Copy the data that follows, exactly and completely.

# EXCERPTED RECORDS

★ ★ ★ ★ ★ ★ ★

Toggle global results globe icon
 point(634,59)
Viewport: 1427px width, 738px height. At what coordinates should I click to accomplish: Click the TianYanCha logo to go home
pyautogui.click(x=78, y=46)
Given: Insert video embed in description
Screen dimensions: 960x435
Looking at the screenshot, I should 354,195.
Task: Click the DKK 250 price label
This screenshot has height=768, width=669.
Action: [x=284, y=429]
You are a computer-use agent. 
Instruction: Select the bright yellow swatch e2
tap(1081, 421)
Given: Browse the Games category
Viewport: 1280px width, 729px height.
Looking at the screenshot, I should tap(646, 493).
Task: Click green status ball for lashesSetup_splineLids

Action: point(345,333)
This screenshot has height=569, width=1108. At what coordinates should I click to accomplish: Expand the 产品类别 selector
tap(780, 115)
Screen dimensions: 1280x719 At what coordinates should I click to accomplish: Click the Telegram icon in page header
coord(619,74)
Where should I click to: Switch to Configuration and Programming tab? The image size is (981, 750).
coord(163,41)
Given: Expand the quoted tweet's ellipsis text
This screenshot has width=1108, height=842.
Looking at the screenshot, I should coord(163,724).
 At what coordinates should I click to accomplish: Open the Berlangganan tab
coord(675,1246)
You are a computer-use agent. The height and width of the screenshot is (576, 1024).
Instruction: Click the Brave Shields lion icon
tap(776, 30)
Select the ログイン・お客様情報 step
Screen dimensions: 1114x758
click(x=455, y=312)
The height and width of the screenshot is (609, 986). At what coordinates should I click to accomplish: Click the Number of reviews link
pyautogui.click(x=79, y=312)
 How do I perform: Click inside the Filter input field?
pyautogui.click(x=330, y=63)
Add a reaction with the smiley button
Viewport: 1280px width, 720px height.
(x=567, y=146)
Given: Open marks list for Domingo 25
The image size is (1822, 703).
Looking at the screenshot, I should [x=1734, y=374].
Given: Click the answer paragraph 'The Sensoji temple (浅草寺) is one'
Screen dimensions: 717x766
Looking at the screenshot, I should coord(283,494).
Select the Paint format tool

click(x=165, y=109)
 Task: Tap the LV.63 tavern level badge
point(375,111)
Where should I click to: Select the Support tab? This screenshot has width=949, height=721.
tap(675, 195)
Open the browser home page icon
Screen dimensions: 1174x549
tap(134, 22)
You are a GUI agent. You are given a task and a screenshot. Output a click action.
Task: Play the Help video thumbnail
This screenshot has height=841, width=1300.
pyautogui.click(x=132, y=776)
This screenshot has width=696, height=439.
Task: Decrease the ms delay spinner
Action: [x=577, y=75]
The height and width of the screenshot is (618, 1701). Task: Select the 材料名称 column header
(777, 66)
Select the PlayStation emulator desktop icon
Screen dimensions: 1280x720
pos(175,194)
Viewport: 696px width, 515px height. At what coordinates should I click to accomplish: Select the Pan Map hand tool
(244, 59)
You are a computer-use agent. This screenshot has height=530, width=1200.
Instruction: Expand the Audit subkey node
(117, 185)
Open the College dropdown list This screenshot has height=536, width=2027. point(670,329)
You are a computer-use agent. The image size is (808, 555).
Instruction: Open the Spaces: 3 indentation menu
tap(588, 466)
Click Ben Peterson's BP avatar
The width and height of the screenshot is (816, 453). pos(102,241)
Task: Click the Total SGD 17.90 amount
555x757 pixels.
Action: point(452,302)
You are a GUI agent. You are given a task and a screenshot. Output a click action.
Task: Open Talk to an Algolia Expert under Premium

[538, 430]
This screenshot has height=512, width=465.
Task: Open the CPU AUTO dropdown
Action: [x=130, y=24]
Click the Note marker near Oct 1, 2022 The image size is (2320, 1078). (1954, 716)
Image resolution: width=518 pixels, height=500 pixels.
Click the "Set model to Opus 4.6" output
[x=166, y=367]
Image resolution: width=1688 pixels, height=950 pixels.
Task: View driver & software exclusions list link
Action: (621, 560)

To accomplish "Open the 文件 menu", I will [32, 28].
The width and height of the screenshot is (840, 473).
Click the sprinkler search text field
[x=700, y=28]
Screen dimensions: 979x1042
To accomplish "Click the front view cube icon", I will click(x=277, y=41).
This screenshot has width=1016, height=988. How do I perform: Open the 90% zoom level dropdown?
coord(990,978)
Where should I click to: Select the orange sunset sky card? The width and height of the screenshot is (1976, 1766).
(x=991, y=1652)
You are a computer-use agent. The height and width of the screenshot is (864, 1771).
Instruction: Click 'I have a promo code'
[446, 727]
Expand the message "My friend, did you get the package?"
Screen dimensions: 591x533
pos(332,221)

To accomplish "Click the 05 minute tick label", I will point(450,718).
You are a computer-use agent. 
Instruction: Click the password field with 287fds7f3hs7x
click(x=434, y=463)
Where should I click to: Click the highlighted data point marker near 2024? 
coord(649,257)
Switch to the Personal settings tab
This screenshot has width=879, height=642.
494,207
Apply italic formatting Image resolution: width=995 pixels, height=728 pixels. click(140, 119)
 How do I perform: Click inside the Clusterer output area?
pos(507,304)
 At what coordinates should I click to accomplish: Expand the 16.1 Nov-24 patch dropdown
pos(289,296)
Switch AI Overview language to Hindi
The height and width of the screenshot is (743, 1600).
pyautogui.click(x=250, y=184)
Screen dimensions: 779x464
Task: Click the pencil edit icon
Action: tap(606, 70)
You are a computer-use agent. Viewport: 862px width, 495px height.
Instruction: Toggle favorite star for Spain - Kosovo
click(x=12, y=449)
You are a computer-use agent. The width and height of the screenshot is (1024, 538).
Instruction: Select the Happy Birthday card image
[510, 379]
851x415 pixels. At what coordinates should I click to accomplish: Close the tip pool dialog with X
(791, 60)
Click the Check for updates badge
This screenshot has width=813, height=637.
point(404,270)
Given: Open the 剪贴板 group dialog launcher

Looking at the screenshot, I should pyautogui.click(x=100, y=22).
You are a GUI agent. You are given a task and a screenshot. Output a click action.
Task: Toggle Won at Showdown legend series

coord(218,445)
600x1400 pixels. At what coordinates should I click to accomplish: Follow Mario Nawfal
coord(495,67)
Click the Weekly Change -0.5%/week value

★ ★ ★ ★ ★ ★ ★

# RESPONSE FOR THIS EXERCISE
Toggle global results globe icon
 point(634,59)
Viewport: 1427px width, 738px height. At what coordinates should I click to accomplish: Click the TianYanCha logo to go home
pyautogui.click(x=78, y=46)
Given: Insert video embed in description
Screen dimensions: 960x435
Looking at the screenshot, I should 354,195.
Task: Click the DKK 250 price label
This screenshot has height=768, width=669.
Action: [x=284, y=429]
You are a computer-use agent. 
Instruction: Select the bright yellow swatch e2
tap(1081, 421)
Given: Browse the Games category
Viewport: 1280px width, 729px height.
Looking at the screenshot, I should tap(646, 493).
Task: Click green status ball for lashesSetup_splineLids

Action: point(345,333)
This screenshot has height=569, width=1108. At what coordinates should I click to accomplish: Expand the 产品类别 selector
tap(780, 115)
Screen dimensions: 1280x719 At what coordinates should I click to accomplish: Click the Telegram icon in page header
coord(619,74)
Where should I click to: Switch to Configuration and Programming tab? The image size is (981, 750).
coord(163,41)
Given: Expand the quoted tweet's ellipsis text
This screenshot has width=1108, height=842.
Looking at the screenshot, I should coord(163,724).
 At what coordinates should I click to accomplish: Open the Berlangganan tab
coord(675,1246)
You are a computer-use agent. The height and width of the screenshot is (576, 1024).
Instruction: Click the Brave Shields lion icon
tap(776, 30)
Select the ログイン・お客様情報 step
Screen dimensions: 1114x758
click(x=455, y=312)
The height and width of the screenshot is (609, 986). At what coordinates should I click to accomplish: Click the Number of reviews link
pyautogui.click(x=79, y=312)
 How do I perform: Click inside the Filter input field?
pyautogui.click(x=330, y=63)
Add a reaction with the smiley button
Viewport: 1280px width, 720px height.
(x=567, y=146)
Given: Open marks list for Domingo 25
The image size is (1822, 703).
Looking at the screenshot, I should [x=1734, y=374].
Given: Click the answer paragraph 'The Sensoji temple (浅草寺) is one'
Screen dimensions: 717x766
Looking at the screenshot, I should coord(283,494).
Select the Paint format tool

click(x=165, y=109)
 Task: Tap the LV.63 tavern level badge
point(375,111)
Where should I click to: Select the Support tab? This screenshot has width=949, height=721.
tap(675, 195)
Open the browser home page icon
Screen dimensions: 1174x549
tap(134, 22)
You are a GUI agent. You are given a task and a screenshot. Output a click action.
Task: Play the Help video thumbnail
This screenshot has height=841, width=1300.
pyautogui.click(x=132, y=776)
This screenshot has width=696, height=439.
Task: Decrease the ms delay spinner
Action: [x=577, y=75]
The height and width of the screenshot is (618, 1701). Task: Select the 材料名称 column header
(777, 66)
Select the PlayStation emulator desktop icon
Screen dimensions: 1280x720
pos(175,194)
Viewport: 696px width, 515px height. At what coordinates should I click to accomplish: Select the Pan Map hand tool
(244, 59)
You are a computer-use agent. This screenshot has height=530, width=1200.
Instruction: Expand the Audit subkey node
(117, 185)
Open the College dropdown list This screenshot has height=536, width=2027. point(670,329)
You are a computer-use agent. The image size is (808, 555).
Instruction: Open the Spaces: 3 indentation menu
tap(588, 466)
Click Ben Peterson's BP avatar
The width and height of the screenshot is (816, 453). pos(102,241)
Task: Click the Total SGD 17.90 amount
555x757 pixels.
Action: point(452,302)
You are a GUI agent. You are given a task and a screenshot. Output a click action.
Task: Open Talk to an Algolia Expert under Premium

[538, 430]
This screenshot has height=512, width=465.
Task: Open the CPU AUTO dropdown
Action: [x=130, y=24]
Click the Note marker near Oct 1, 2022 The image size is (2320, 1078). (1954, 716)
Image resolution: width=518 pixels, height=500 pixels.
Click the "Set model to Opus 4.6" output
[x=166, y=367]
Image resolution: width=1688 pixels, height=950 pixels.
Task: View driver & software exclusions list link
Action: (621, 560)

To accomplish "Open the 文件 menu", I will [32, 28].
The width and height of the screenshot is (840, 473).
Click the sprinkler search text field
[x=700, y=28]
Screen dimensions: 979x1042
To accomplish "Click the front view cube icon", I will click(x=277, y=41).
This screenshot has width=1016, height=988. How do I perform: Open the 90% zoom level dropdown?
coord(990,978)
Where should I click to: Select the orange sunset sky card? The width and height of the screenshot is (1976, 1766).
(x=991, y=1652)
You are a computer-use agent. The height and width of the screenshot is (864, 1771).
Instruction: Click 'I have a promo code'
[446, 727]
Expand the message "My friend, did you get the package?"
Screen dimensions: 591x533
pos(332,221)

To accomplish "Click the 05 minute tick label", I will point(450,718).
You are a computer-use agent. 
Instruction: Click the password field with 287fds7f3hs7x
click(x=434, y=463)
Where should I click to: Click the highlighted data point marker near 2024? 
coord(649,257)
Switch to the Personal settings tab
This screenshot has width=879, height=642.
494,207
Apply italic formatting Image resolution: width=995 pixels, height=728 pixels. click(140, 119)
 How do I perform: Click inside the Clusterer output area?
pos(507,304)
 At what coordinates should I click to accomplish: Expand the 16.1 Nov-24 patch dropdown
pos(289,296)
Switch AI Overview language to Hindi
The height and width of the screenshot is (743, 1600).
pyautogui.click(x=250, y=184)
Screen dimensions: 779x464
Task: Click the pencil edit icon
Action: tap(606, 70)
You are a computer-use agent. Viewport: 862px width, 495px height.
Instruction: Toggle favorite star for Spain - Kosovo
click(x=12, y=449)
You are a computer-use agent. The width and height of the screenshot is (1024, 538).
Instruction: Select the Happy Birthday card image
[510, 379]
851x415 pixels. At what coordinates should I click to accomplish: Close the tip pool dialog with X
(791, 60)
Click the Check for updates badge
This screenshot has width=813, height=637.
point(404,270)
Given: Open the 剪贴板 group dialog launcher

Looking at the screenshot, I should pyautogui.click(x=100, y=22).
You are a GUI agent. You are given a task and a screenshot. Output a click action.
Task: Toggle Won at Showdown legend series

coord(218,445)
600x1400 pixels. At what coordinates should I click to accomplish: Follow Mario Nawfal
coord(495,67)
Click the Weekly Change -0.5%/week value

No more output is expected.